Constraints dictated the parameter’s within which an order could be placed. These included national legislative requirements for type approval of a receiving market and constraints imposed by the Volkswagen organisation. UK customers for example were offered a much more restricted range of model, colour and equipment options compared with customers in Germany and other mainland European countries.

Many of the “M” pack items that were mandatory fittings for the US and Canadian markets appeared as optional factory orderable options in Europe as is very fully illustrated by comparing the 1972 model year brochures printed for the European markets with ones printed in the USA and Canada. Many of the standard equipment items found on an early 1970’s US or Canadian Beetle (such as a padded dashboard) could be seen as order-able optional extras in the European Beetle brochures.
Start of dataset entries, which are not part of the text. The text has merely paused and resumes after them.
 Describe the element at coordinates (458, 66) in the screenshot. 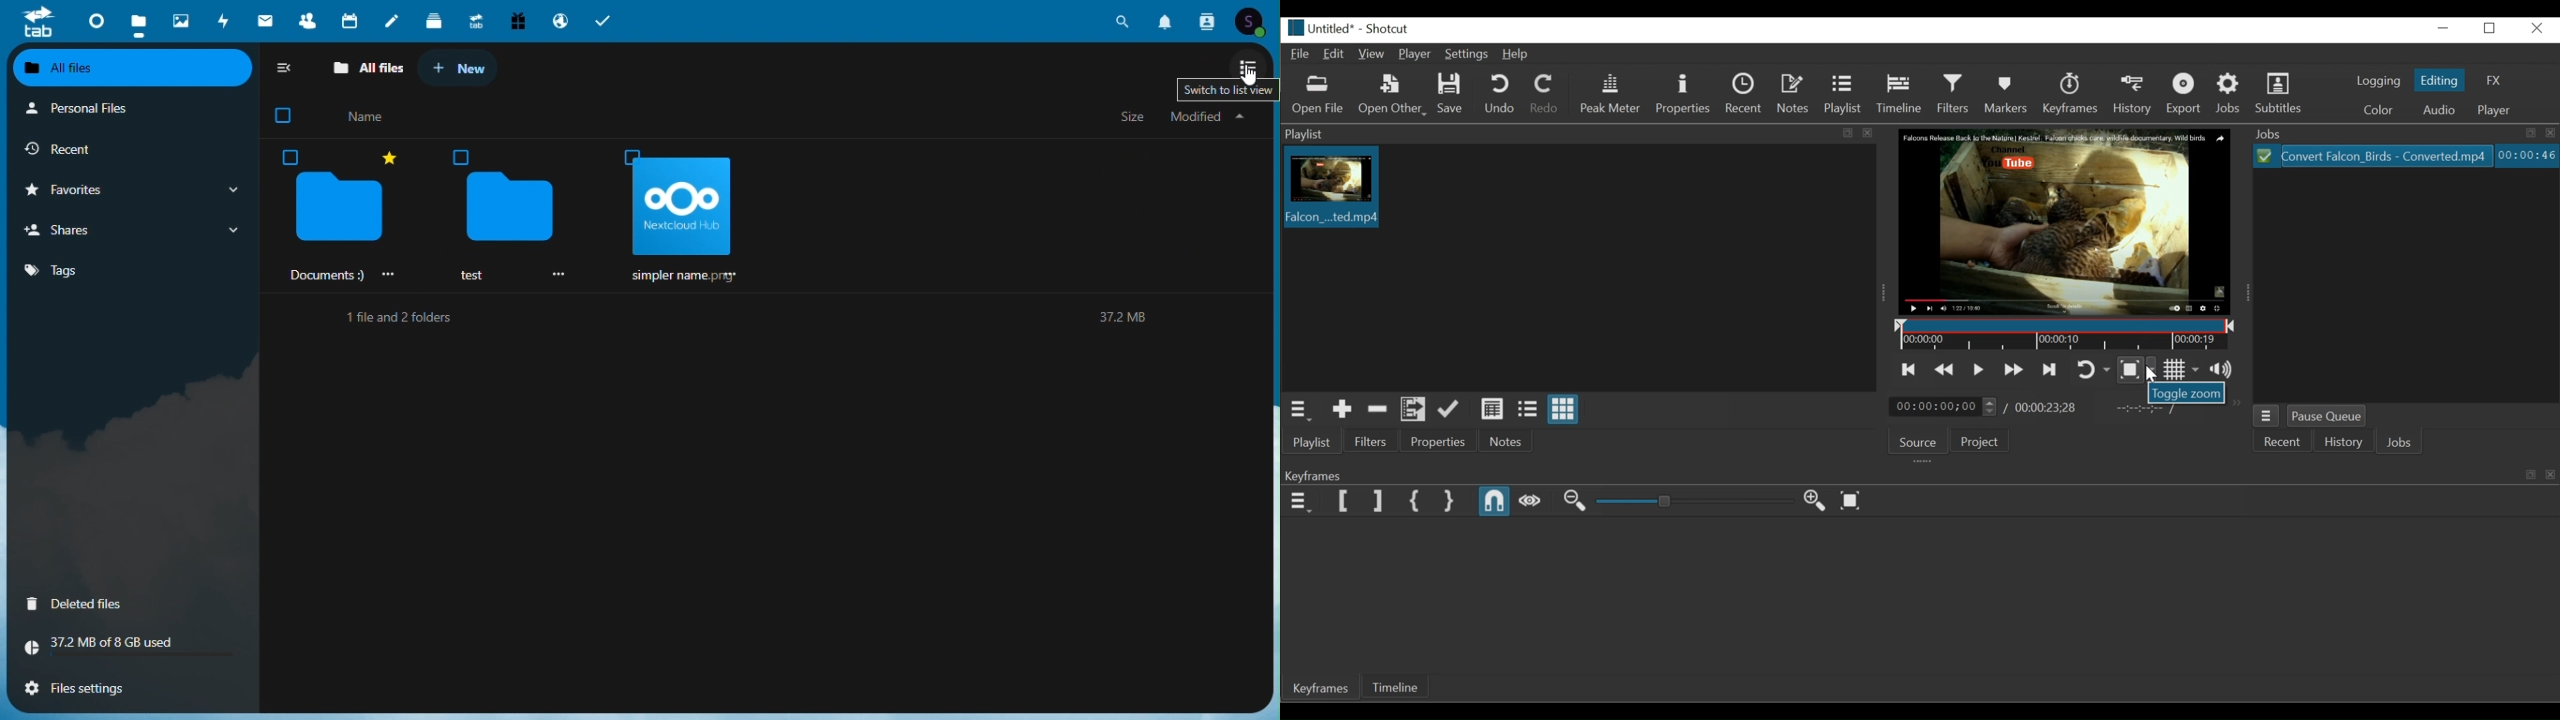

I see `New` at that location.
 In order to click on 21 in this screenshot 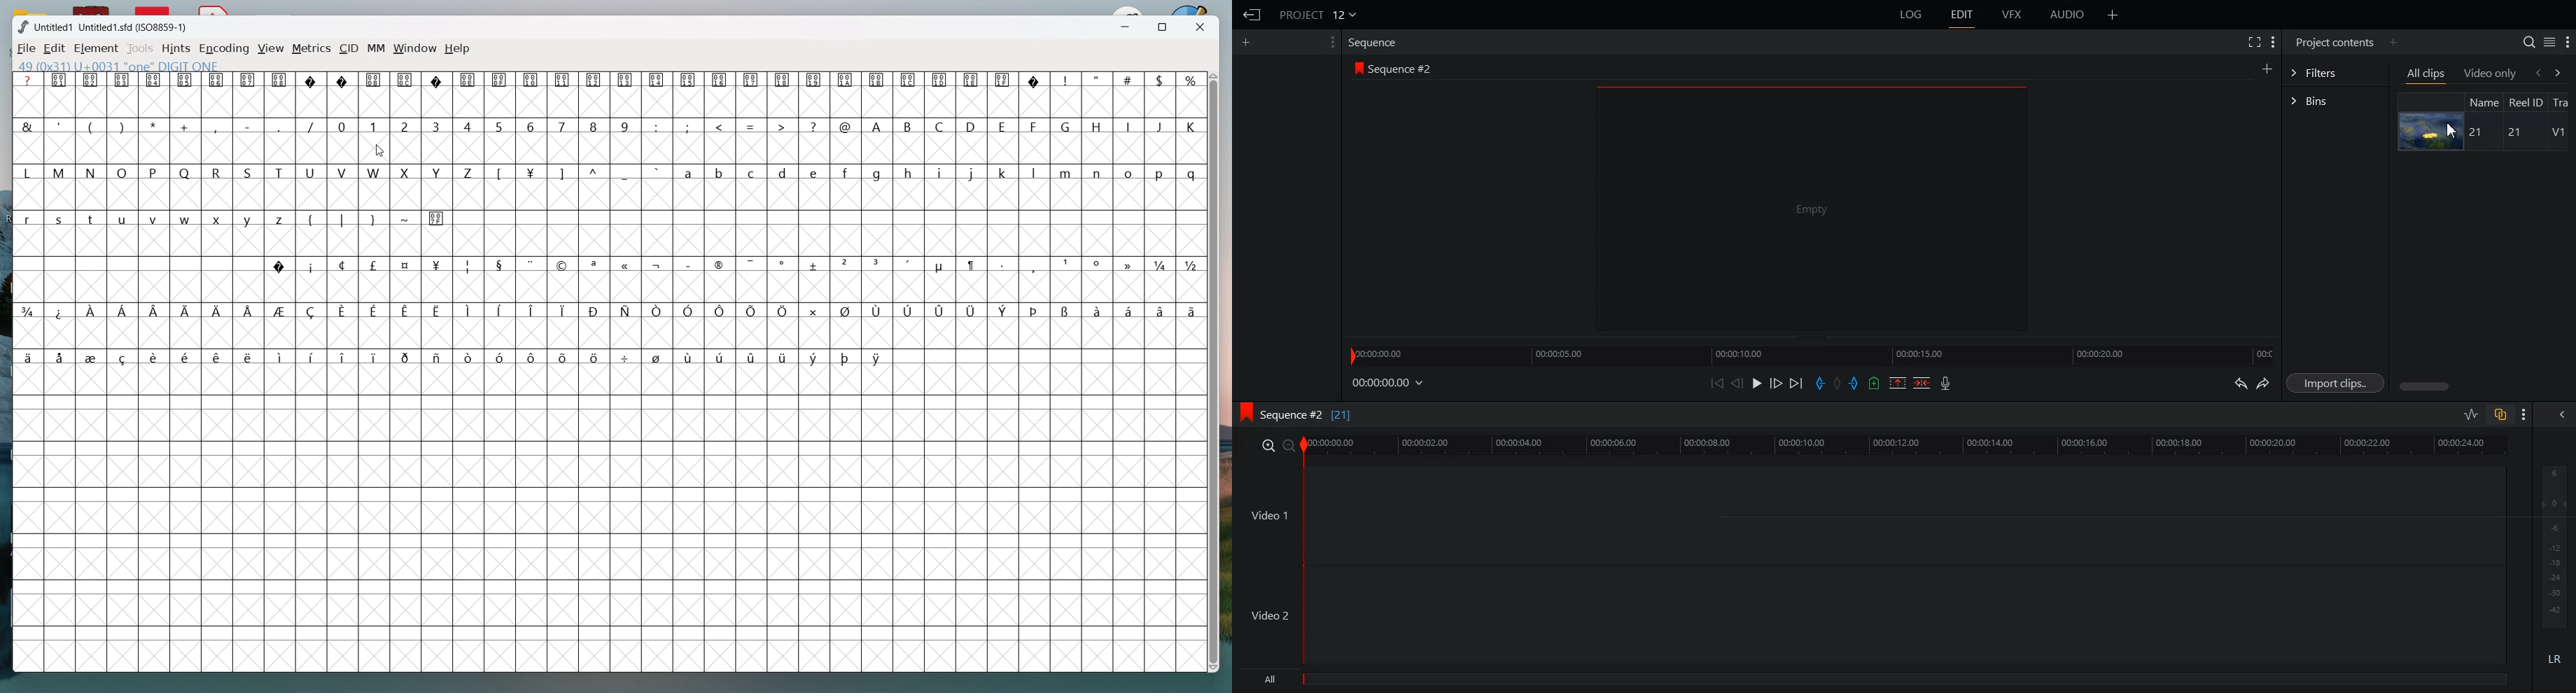, I will do `click(2478, 133)`.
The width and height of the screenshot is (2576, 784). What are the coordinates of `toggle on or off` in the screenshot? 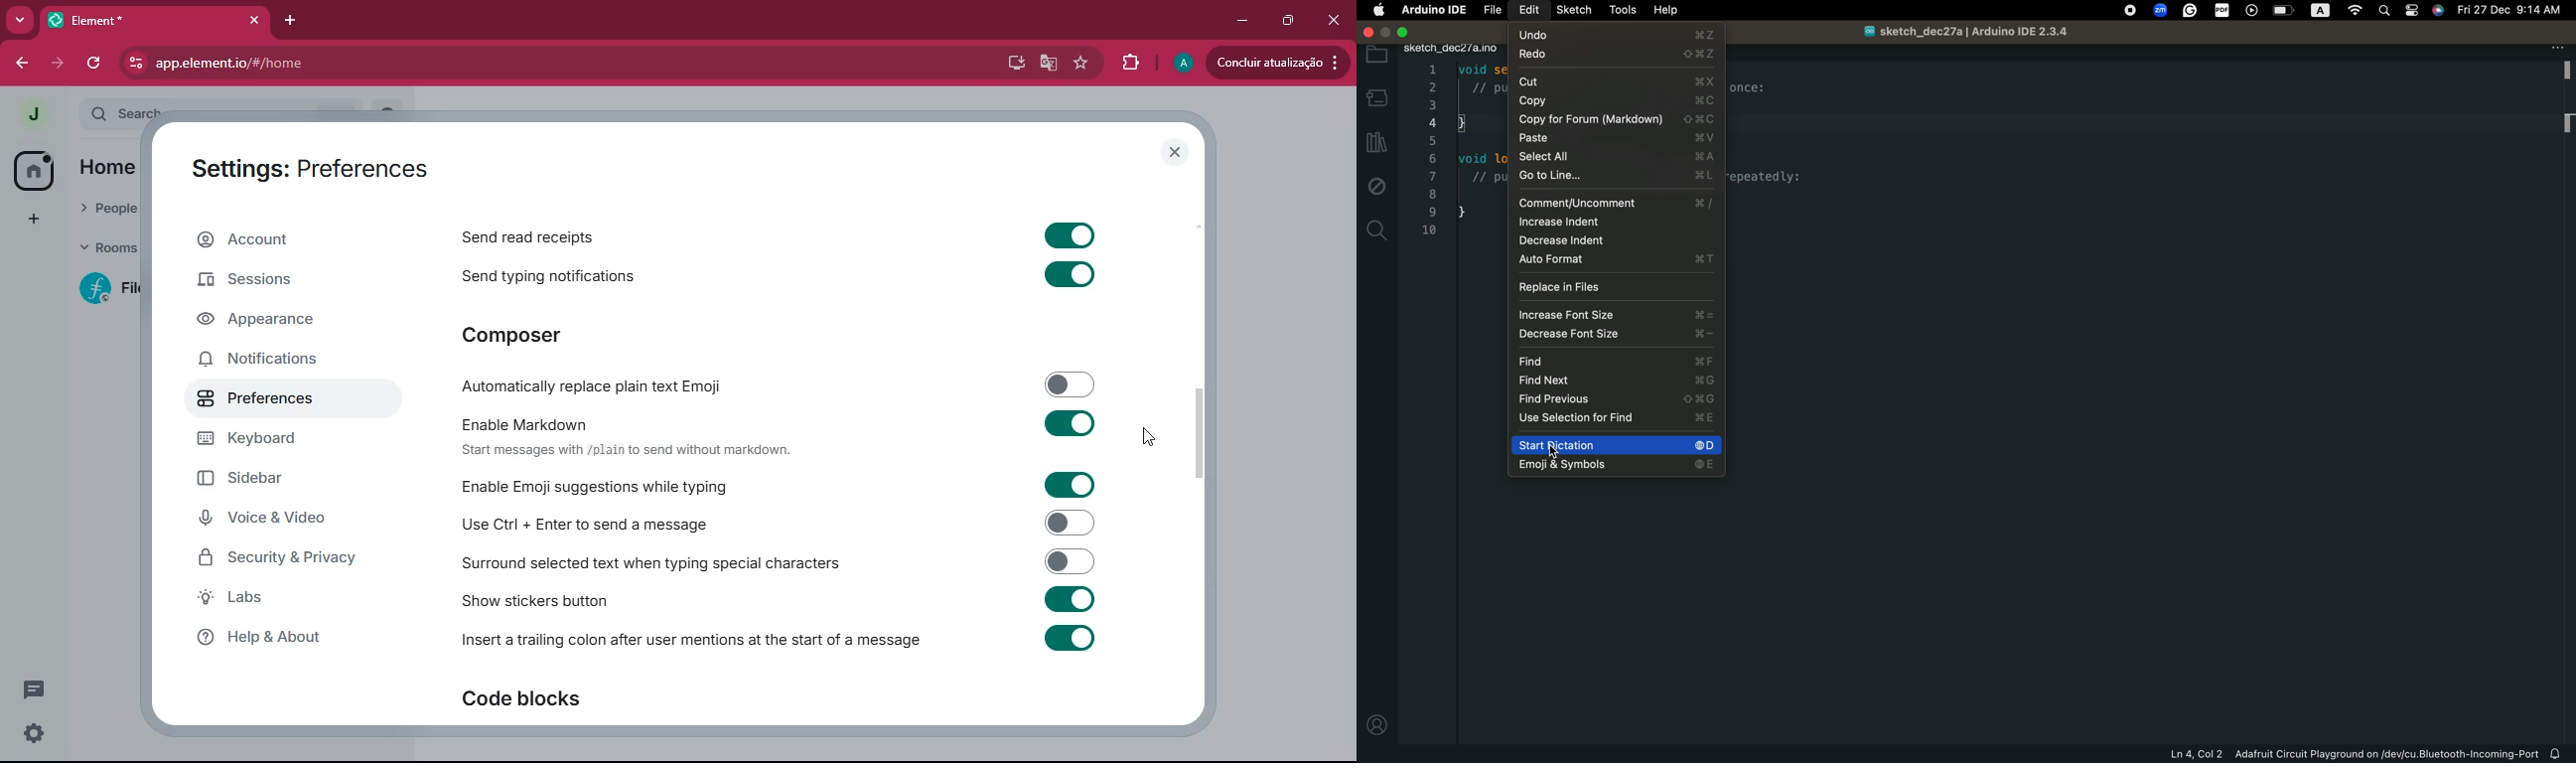 It's located at (1064, 485).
A further list existed – the “S” (Sonder) packages.

These were a series of “S” prefixed three-digit code numbers that defined a preset combination of chassis Type, “M” packs and paint/interior options. Some were tailored for regular specialist customer orders – Polizei vehicles or Deutsche Bundespost vehicles for example.

The “S” list also includes some, but not all, of the SEBs. At it is this point that the complexity of SEB production history becomes clear. Not only are some European SEBs not listed but several other apparently different ‘Editions are given the same code. This whole area is something we cannot yet find finite information about and is therefore still “work in progress”.

One of the reasons for this apparent ambiguity is probably explained by the fact that some SEBs were instigated by Volkswagen AG whilst others it seems were batch orders by national importers.

Of the factory instigated SEBs there were two categories – “Celebratory” and “Sales Campaign”. In reality the former category also became fulfilled the the second category as well. We suspect that these Volkswagen AG instigated models are the ones that appear on the “S” list. Research on the subject is further frustrated by some “S” models being given an identity in the factory list that does not appear as the identity under which it was marketed – and vice versa.

What is clear though is that the height of Volkswagen’s organisational turmoil and need to promote Beetle sales between 1973 – 1975 was also the most complex period of SEB production. In particular the Jeans Beetle and Big Beetle models that both appear on the “S” list were not only each manufactured in various plants around Europe and each sold in various markets. But they also both came with differing detail specifications from the “M” options lists dictated by the legal requirements of those individual national market’s yet whilst still conforming, overall, to the basic, prescribed “Sonder” package.